- Geographic distribution: Brazil
- Linguistic classification: TupianMonde;
- Subdivisions: Surui; Gavianic;

Language codes
- Glottolog: mond1266

= Monde languages =

Tupian language branch of Brazil

The Monde languages of Brazil form a branch of the Tupian language family.

Cinta Larga is a dialect cluster spoken by a thousand people. Other languages are Mondé, Aruáshi, Suruí, Zoro, and Gavião do Jiparaná.

== Classification ==
Kabanae (spoken by the "Arara nation" according to Johann Natterer) and Matanau, are both extinct and very similar Monde languages that were spoken at the mouth of the Aripuanã River. Word lists of Kabanae and Matanau were collected by Johann Natterer in 1829 during his expedition into the Madeira River (Jolkesky 2016: 640-641).
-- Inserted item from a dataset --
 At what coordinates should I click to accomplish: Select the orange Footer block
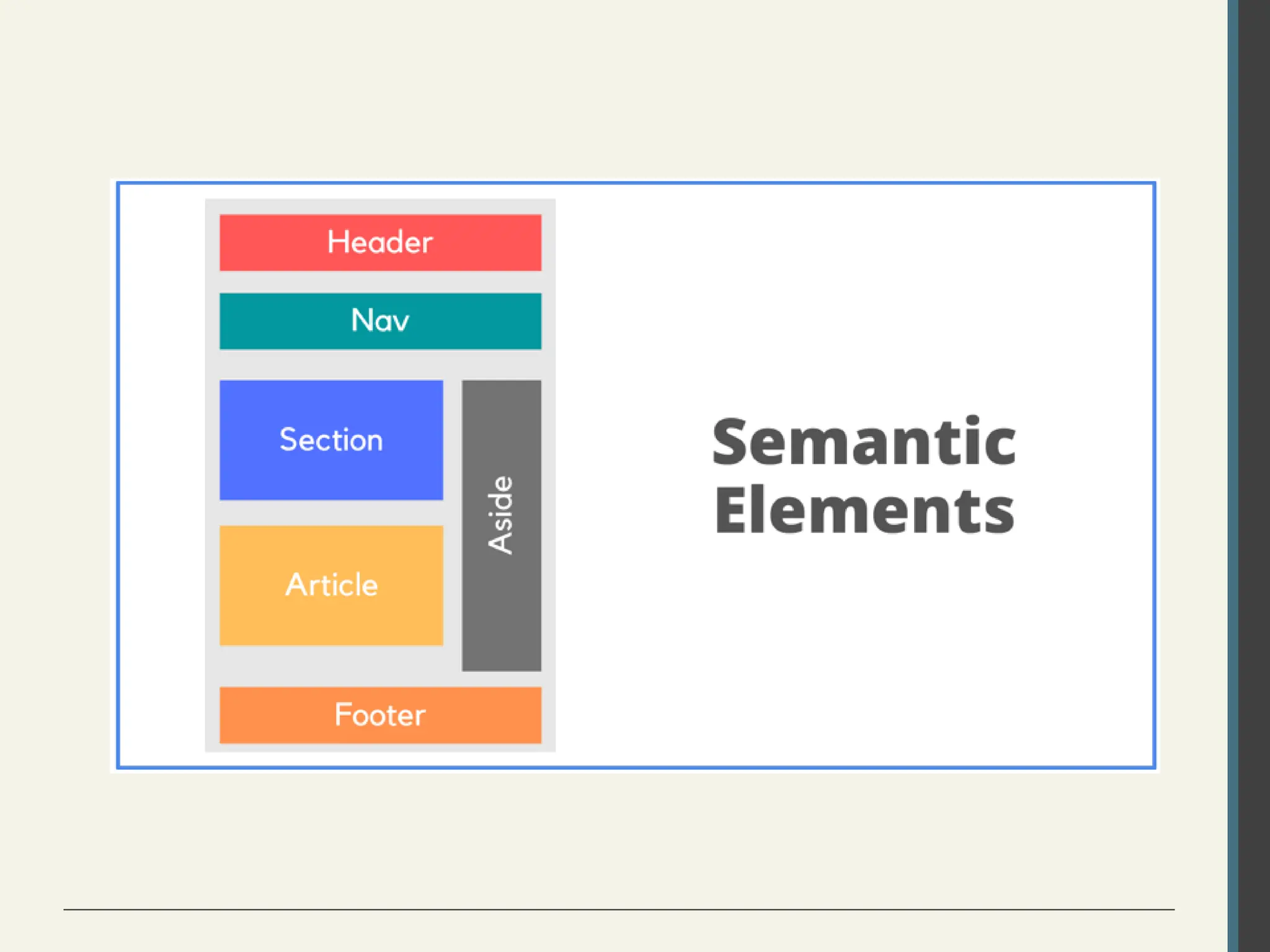coord(380,715)
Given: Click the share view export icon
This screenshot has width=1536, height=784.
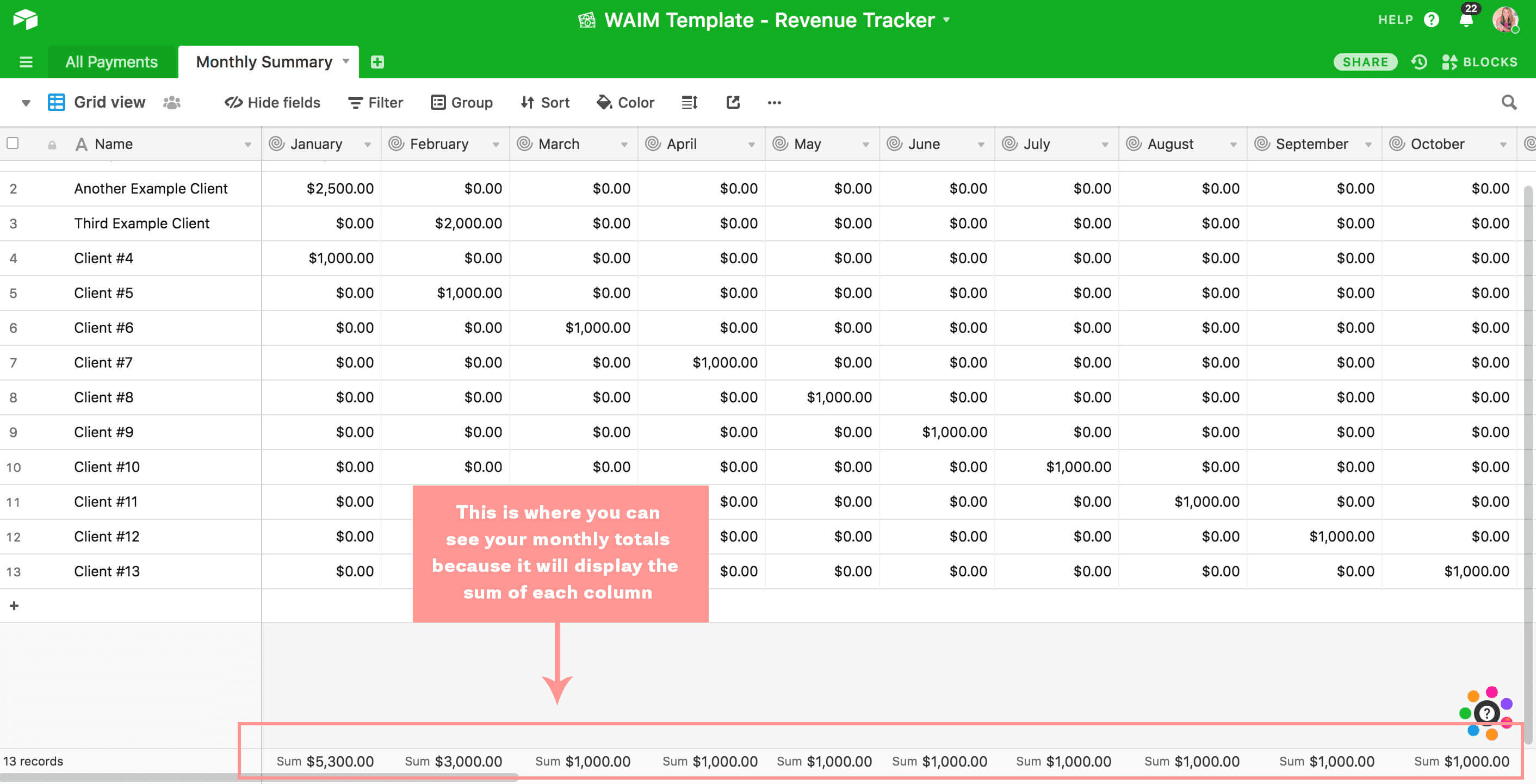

Jolkesky (2016) also observed some similarities between the Arara do Rio Branco and the Monde languages; however, Arara do Rio Branco remains unclassified.

=== Moore (2005) ===
Internal classification of the Mondé languages according to Moore (2005):

- Mondé
  - Suruí (Paíter)
    - Salamãy (Mondé)
      - Cinta Larga (3 groups: Kabínééy, Kakínééy, and Maamééy)
        - Gavião de Rondônia (Ikolééy)
        - Zoró (Pãgɨñééy)
        - Aruá

Unclassified: Arara do Guariba

=== Loukotka (1968) ===
Below is a list of Mondé language varieties listed by Loukotka (1968), including names of unattested varieties.

- Mondé - spoken on the Ouro River, tributary of the Pimenta Bueno River, Rondônia.
- Sanamaica / Salamay - spoken on the left bank of the Pimenta Bueno River.
- Aruá - spoken on the Branco River near São Luís, Rondônia.
- Digüt - spoken on the left bank of the Machado River.
- Aruáshi - spoken by the neighbors of the Tupari tribe at the sources of the Branco River.